Okay, so speaking as a dude, I have a confession to make: Dick jokes make me laugh. They make me laugh hard. (Sorry…) And most guys, whether they admit to it or not, would probably agree. Erectile Dysfunction, though, is no laughing matter. Most guys can agree on that, too.
But here’s something very few of those guys—or anyone, really—has ever considered: ED can point to other, larger problems (no pun intended that time). Take these case studies summarized in Reviews in Urology.
One of the cases involved a man being treated for ED; along with the lower libido and early-morning testosterone levels you might expect to find, examinations also found something unusual: His insulin-like growth factor (IGF)-1 levels were consistently high.
An MRI confirmed he had acromegaly, and surgery to remove the pituitary gland successfully cured the patient’s acromegaly. An unexpected side effect? It also seemed to reverse his Erectile Dysfunction.
Something similar happened in the other case involving a man suffering from worsening ED with accompanying fatigue, loss of libido, and lower levels of early-morning testosterone levels. The man underwent a variation of the same pituitary gland procedure, but unlike the first case, he had high levels of a protein called hyperprolactinemia; while he noted some improvement in his ED, the protein was still holding back his testosterone levels.
Doctors prescribed a medication to suppress the hyperprolactinemia, which in turn, boosted the patient’s testosterone levels and improved his ED.

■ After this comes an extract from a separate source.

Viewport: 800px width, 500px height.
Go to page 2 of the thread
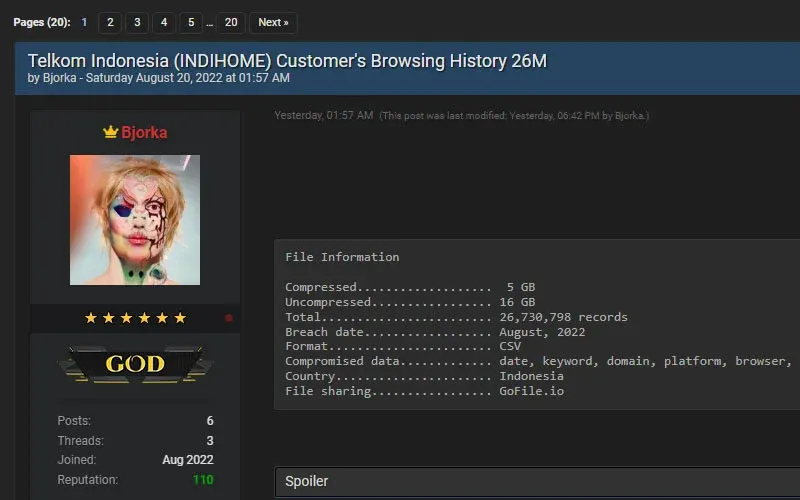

So what’s the significance of all this? Well, we know that acromegaly is incredibly rare—the article cites a prevalence of only 40 to 70 cases per million. And while some acromegaly symptoms are relatively well-known to doctors—notably the enlargement of hands, feet, and facial features—there are many other symptoms that are being overlooked that could lead to a quicker diagnosis.
We may not know exactly why so many men with acromegaly also have ED, but it’s worth raising awareness among doctors so they can do a better job of funneling their ED patients to an endocrinologist. Not only is there a good chance of reversing those patients’ ED, but of intercepting something even more serious.
And that could be huge. Like, really huge.